In a way, we have seen a division in personalities.

There are those who have told me that all the negative realities of the world are overwhelming them mentally and physically that they are struggling to face the days. There are those who have told me that they feel trapped by the lack of travel or free movement. There are those who have told me that they are bored with their lives because they cannot “do” anything.

My response to those who are overwhelmed by the negative realities because they tend to spend the majority of their time on social media or watching mass media feeding their brains with all the negativity: turn off the noise!

My response to those who are feel trapped: exercise, plan an amazing trip for next time and save up all the money you can now so that when the freedom is returned you don’t look back and wonder why you didn’t prepare for travel and moving again. Be proactive and prepare!

My response to those who are bored: get over yourself and DO something for others. So many restaurants, organizations, programs are struggling. Look them up and offer to DO something or donate if you’re one of the lucky few who has the income to do so. There are a million things to DO in a day that there is really no excuse for this statement.

Now, before my reader says, but: Do you follow your own responses? I preemptively respond with a YEP. And, though it may mean I have to toot my own horn, here is what I have been doing that addresses these perspectives.

1. I have screen time set to turn off every day from 7pm to 5am and it’s off all day on Sundays with the exception of one or two apps that I might use or that I use with my family in case something comes up. I also look at social media twice a day for a max of about 30 minutes or I look for the sole purpose of the magazine to get more followers or contributors. None of it is allowed to be processed too deeply on a regular basis. I do not watch or read the news, so most information comes via word of mouth or an occasional headline that I might see.
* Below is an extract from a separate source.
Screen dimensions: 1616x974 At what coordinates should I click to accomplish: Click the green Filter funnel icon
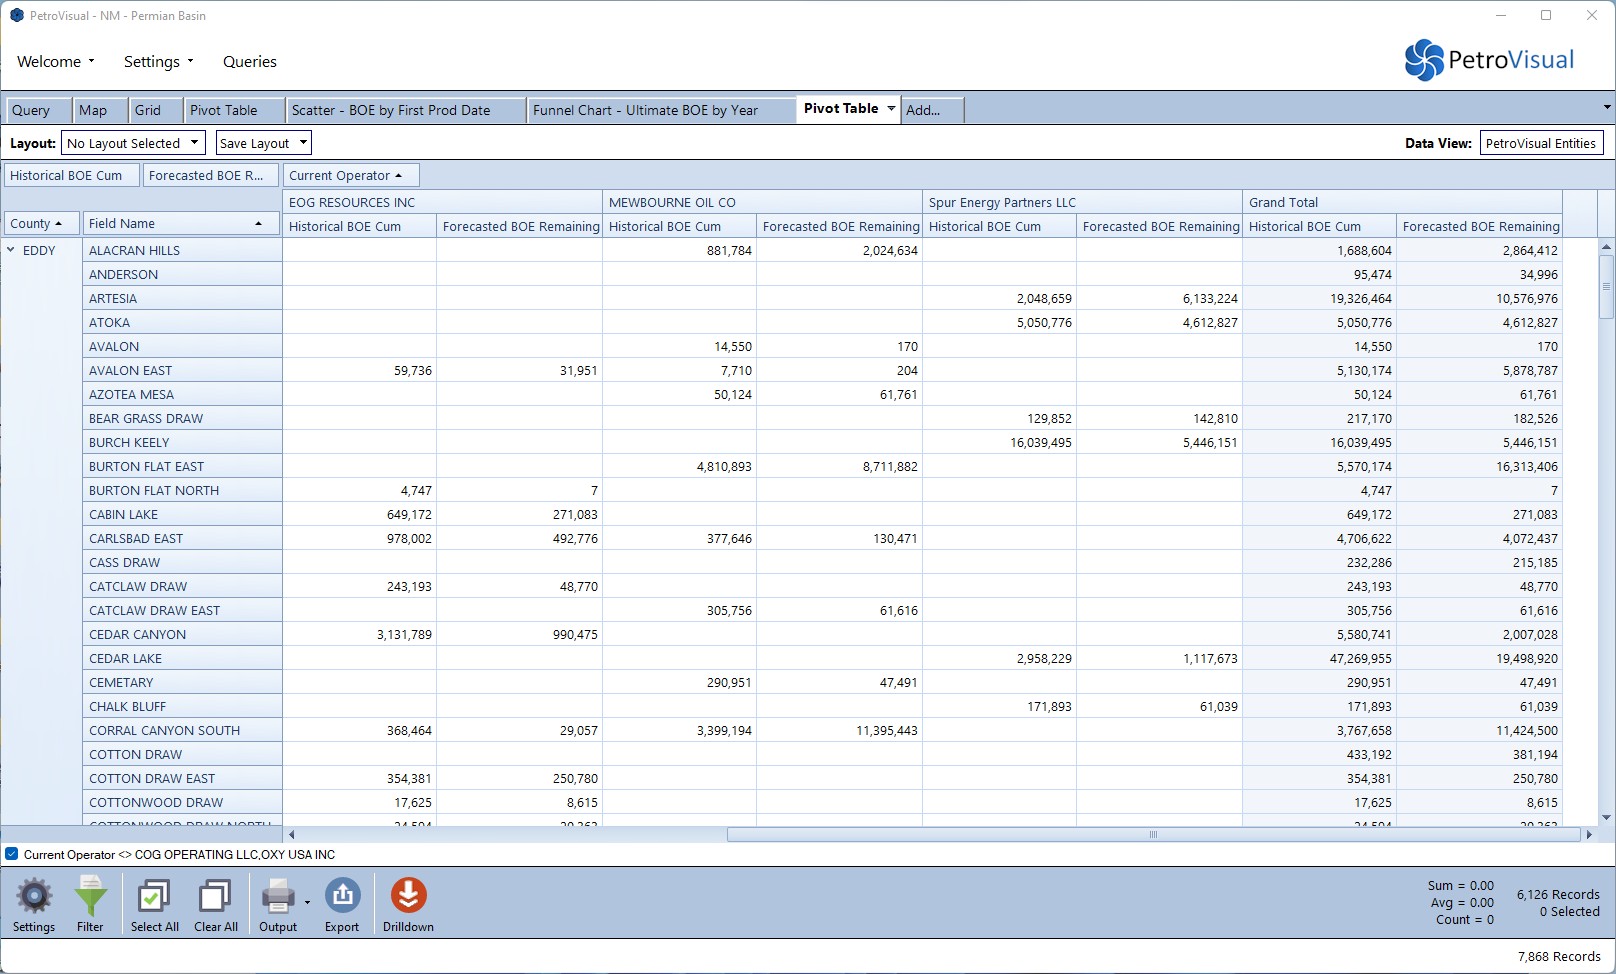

2. I admit that this is a little unfair in that we are preparing to move countries and so I have this to look forward to sooner than most. However, as someone who is used to traveling every few months, it has been a challenge. Instead, I have focused on building up our savings account and ensuring that we have a fund to splurge out – plus that fund is allowing us to not stress over the big move.

3. Aside from starting the magazine, I have donated to a homeless organization, used smile.amazon.com to support a ‘charity’ organization every time we purchase something online, bought from local venues, sent random gifts to others, made gifts for others, and more. So, despite not being an overly charitable person, I have made an effort to push myself to be more generous.

I’m not trying to sound arrogant, but I am trying to say that I am no one special and there are numerous times in my life when I could have said that I prefer the path of darkness, self-pity, anger, bitterness, and wallow in the murky waters. I could have found a number of people to support that way of thinking and to tell me that I deserve to feel that way. However, as Robert Frost wrote: I chose the road less traveled by.

To me, it’s the easy and lazy way to go with the belief that life sucks. It’s simple-minded to say 2020 is the worst year ever or to blame a year – which has no personified qualities whatsoever. Instead, it takes character, integrity and strength to find a path forward that inspires and leads to the best version of who I can be. I want to look in the mirror every day and be satisfied with the person looking back at me instead of dodging the mirror altogether or playing a negative tune at the reflection.

We all have the ability to be and do more. Just do it – one step at a time.